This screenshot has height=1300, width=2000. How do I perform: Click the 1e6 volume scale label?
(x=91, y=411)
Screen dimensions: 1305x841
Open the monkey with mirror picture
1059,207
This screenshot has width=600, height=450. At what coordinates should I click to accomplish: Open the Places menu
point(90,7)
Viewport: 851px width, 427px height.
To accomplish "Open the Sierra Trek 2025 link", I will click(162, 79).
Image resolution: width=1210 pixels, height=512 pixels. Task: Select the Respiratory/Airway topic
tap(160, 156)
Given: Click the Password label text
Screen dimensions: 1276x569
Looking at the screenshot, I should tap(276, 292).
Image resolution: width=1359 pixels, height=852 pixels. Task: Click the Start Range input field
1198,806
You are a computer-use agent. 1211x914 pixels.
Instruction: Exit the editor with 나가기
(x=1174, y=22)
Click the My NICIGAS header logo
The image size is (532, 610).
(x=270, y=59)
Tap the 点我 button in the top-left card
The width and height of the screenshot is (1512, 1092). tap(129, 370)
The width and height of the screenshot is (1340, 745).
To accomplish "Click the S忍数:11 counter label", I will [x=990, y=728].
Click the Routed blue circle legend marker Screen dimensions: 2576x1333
::::::
TO DO:
Recast every line of the listing above as a JSON list of strings, one string per line, with blank lines left out.

SOLUTION TO THE EXERCISE:
[
  "This screenshot has height=1300, width=2000. How do I perform: Click the 1e6 volume scale label?",
  "(x=91, y=411)",
  "Screen dimensions: 1305x841",
  "Open the monkey with mirror picture",
  "1059,207",
  "This screenshot has width=600, height=450. At what coordinates should I click to accomplish: Open the Places menu",
  "point(90,7)",
  "Viewport: 851px width, 427px height.",
  "To accomplish \"Open the Sierra Trek 2025 link\", I will click(162, 79).",
  "Image resolution: width=1210 pixels, height=512 pixels. Task: Select the Respiratory/Airway topic",
  "tap(160, 156)",
  "Given: Click the Password label text",
  "Screen dimensions: 1276x569",
  "Looking at the screenshot, I should tap(276, 292).",
  "Image resolution: width=1359 pixels, height=852 pixels. Task: Click the Start Range input field",
  "1198,806",
  "You are a computer-use agent. 1211x914 pixels.",
  "Instruction: Exit the editor with 나가기",
  "(x=1174, y=22)",
  "Click the My NICIGAS header logo",
  "The image size is (532, 610).",
  "(x=270, y=59)",
  "Tap the 点我 button in the top-left card",
  "The width and height of the screenshot is (1512, 1092). tap(129, 370)",
  "The width and height of the screenshot is (1340, 745).",
  "To accomplish \"Click the S忍数:11 counter label\", I will [x=990, y=728].",
  "Click the Routed blue circle legend marker Screen dimensions: 2576x1333"
]